Problem to work on: Nothing but the records, transcribed exactly, should appear in the answer; leave the pictures out.

Task material:
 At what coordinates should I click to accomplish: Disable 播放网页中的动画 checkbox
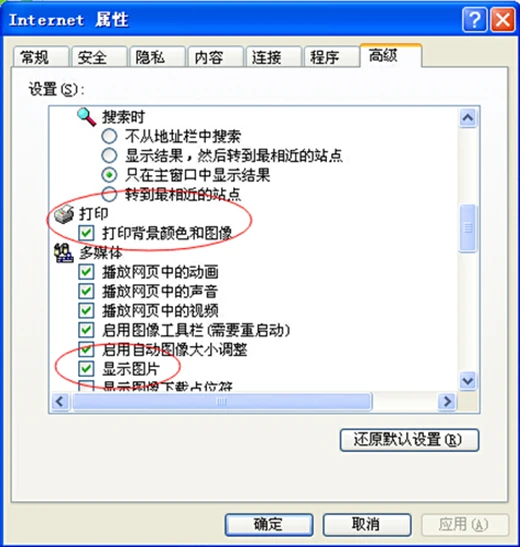[86, 272]
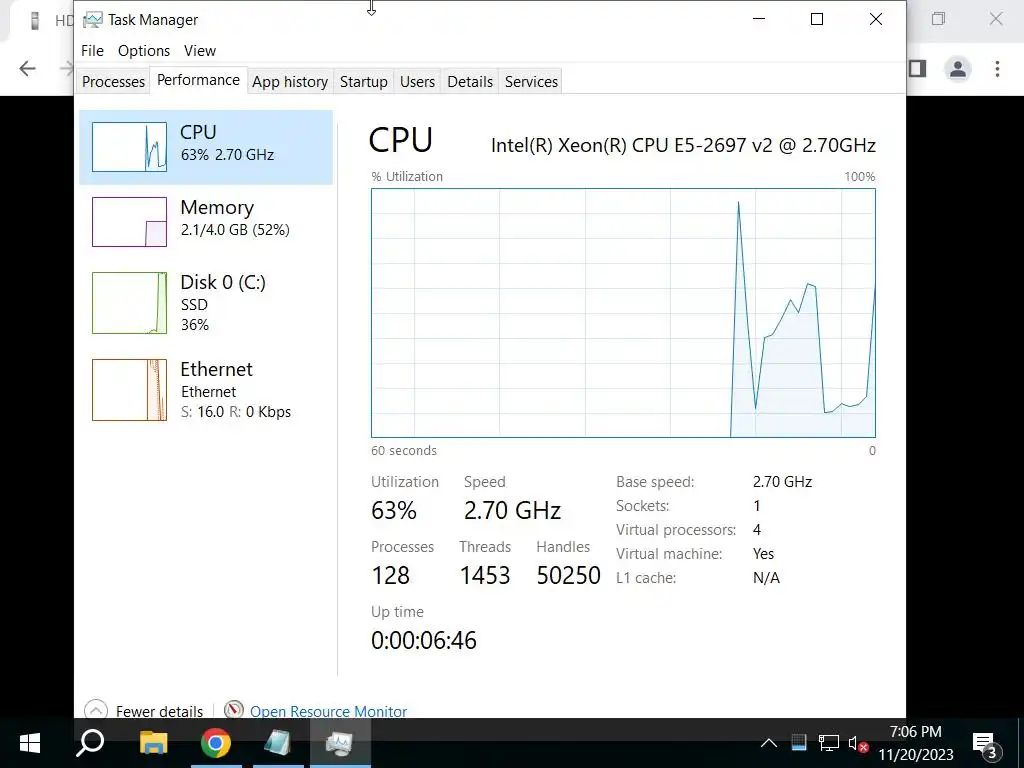This screenshot has width=1024, height=768.
Task: Switch to the Processes tab
Action: coord(113,82)
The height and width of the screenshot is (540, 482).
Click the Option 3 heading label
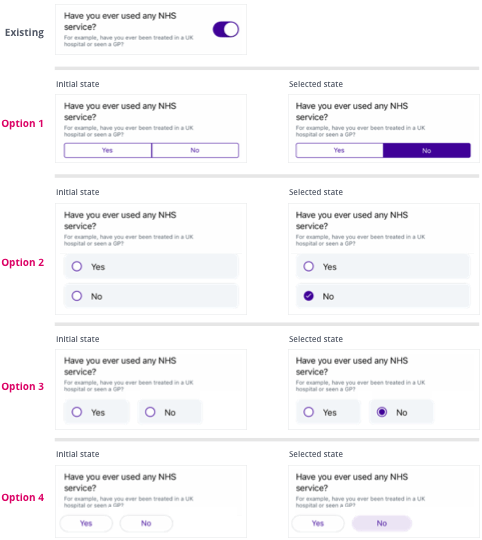tap(22, 386)
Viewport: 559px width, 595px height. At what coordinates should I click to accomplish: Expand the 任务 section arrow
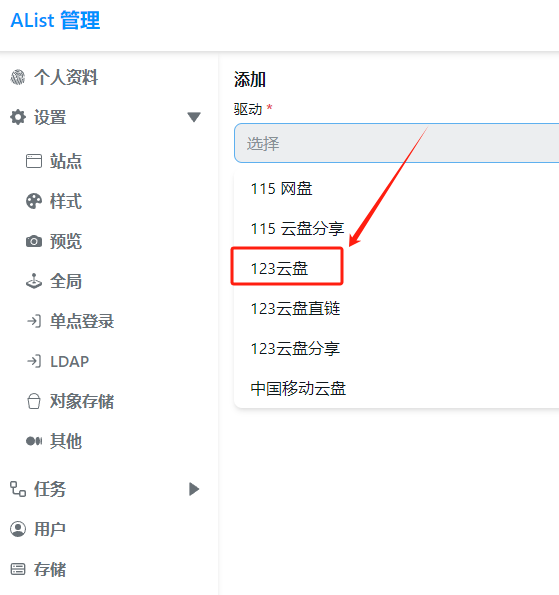coord(194,489)
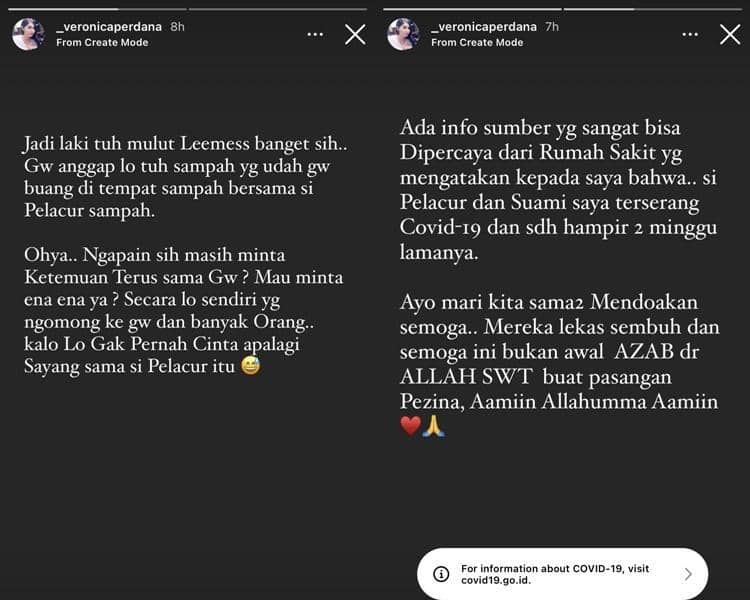The height and width of the screenshot is (600, 750).
Task: Open the COVID-19 information banner
Action: pyautogui.click(x=562, y=574)
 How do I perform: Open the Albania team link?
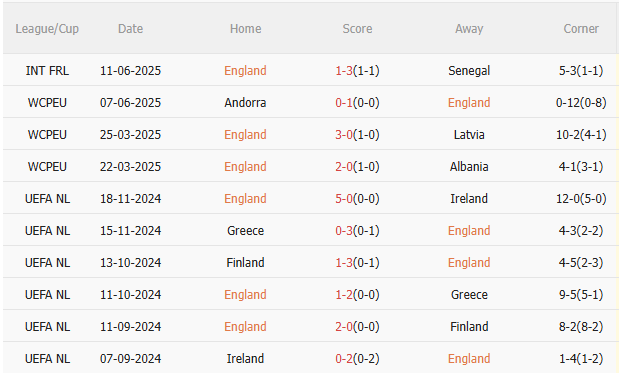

Result of the exercise:
 At what coordinates should I click to accomplish: Disable 播放网页中的动画 checkbox
[86, 272]
This screenshot has width=1024, height=768.
Task: Switch to the Processes tab
Action: coord(113,82)
The height and width of the screenshot is (540, 482).
Click the Option 3 heading label
tap(22, 386)
Viewport: 559px width, 595px height. At what coordinates should I click to accomplish: Expand the 任务 section arrow
coord(194,489)
The height and width of the screenshot is (600, 750).
Task: Open the COVID-19 information banner
Action: pyautogui.click(x=562, y=574)
 How do I perform: Open the Albania team link?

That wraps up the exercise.